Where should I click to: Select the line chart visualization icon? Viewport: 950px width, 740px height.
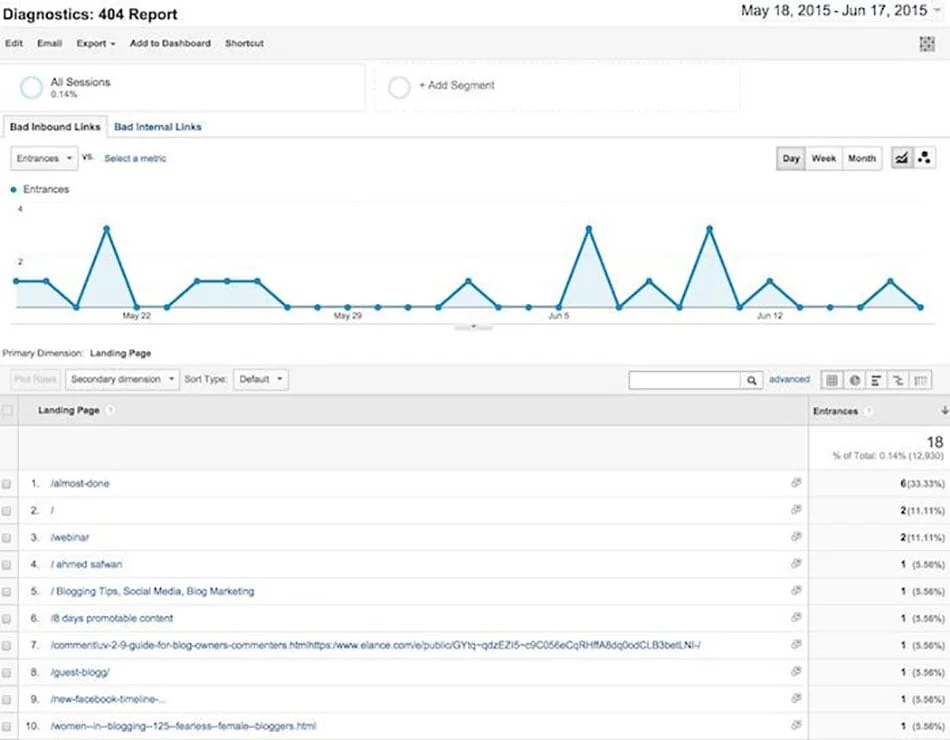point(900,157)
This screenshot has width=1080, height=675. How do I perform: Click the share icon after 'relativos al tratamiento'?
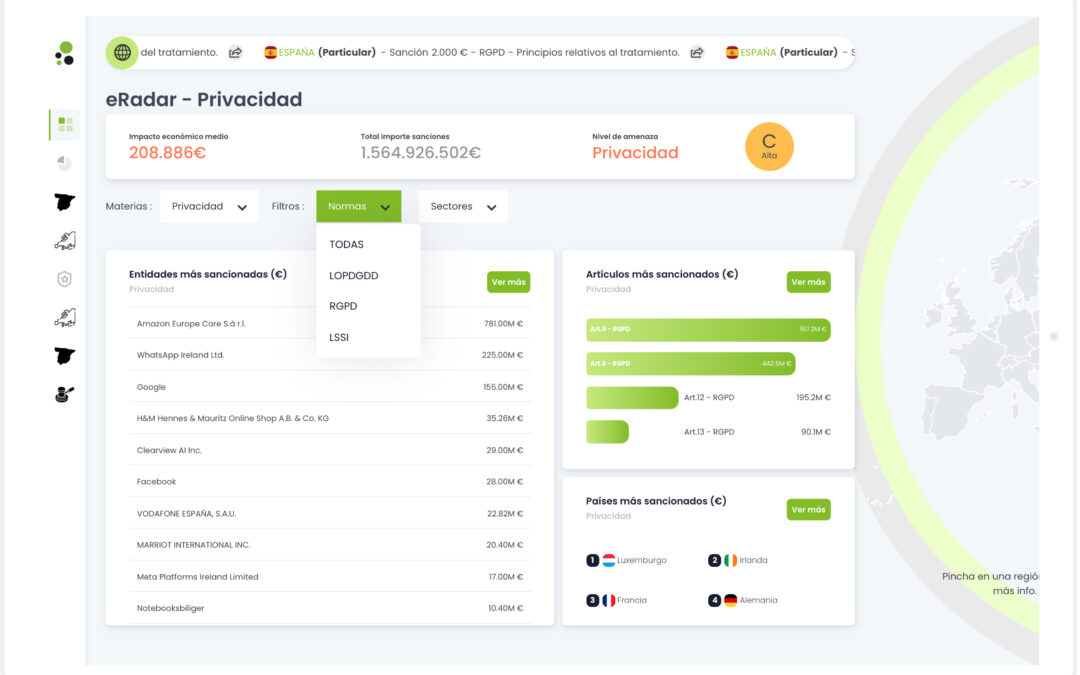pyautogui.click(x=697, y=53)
++++++++
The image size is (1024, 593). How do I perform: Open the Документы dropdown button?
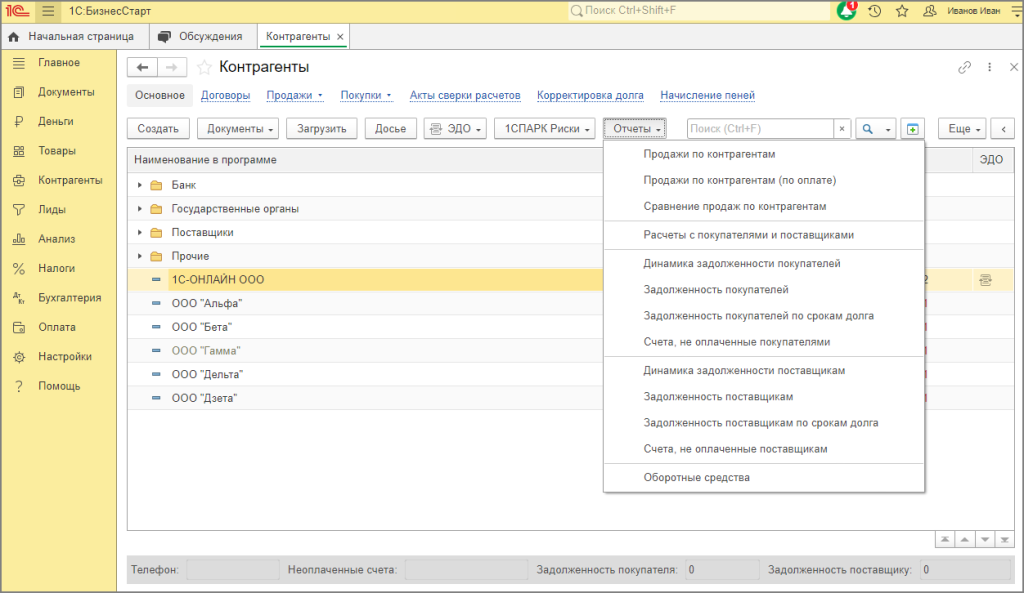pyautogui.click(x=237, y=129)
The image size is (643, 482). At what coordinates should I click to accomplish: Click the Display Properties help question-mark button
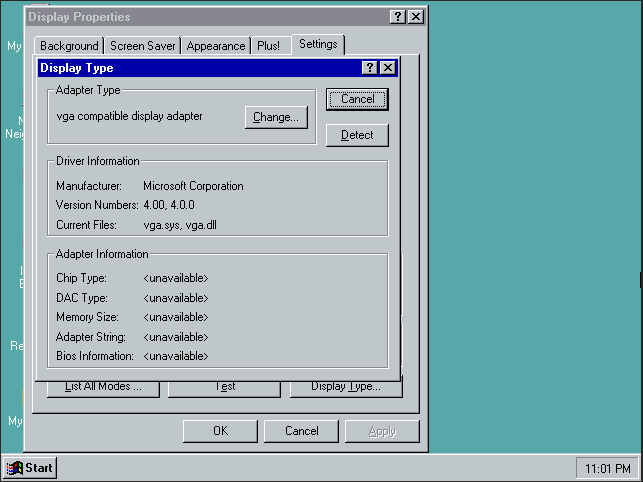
++++++++
EXERCISE INSTRUCTIONS: Within these entries, output exactly the lines starting at the one with "The image size is (1024, 593)." and finishing at the one with "The image size is (643, 482).". Leave pictures out of the output.

REPLY TO THE TASK:
The image size is (1024, 593). How do I perform: Open the Документы dropdown button?
pyautogui.click(x=237, y=129)
The image size is (643, 482). At what coordinates should I click to accomplish: Click the Display Properties help question-mark button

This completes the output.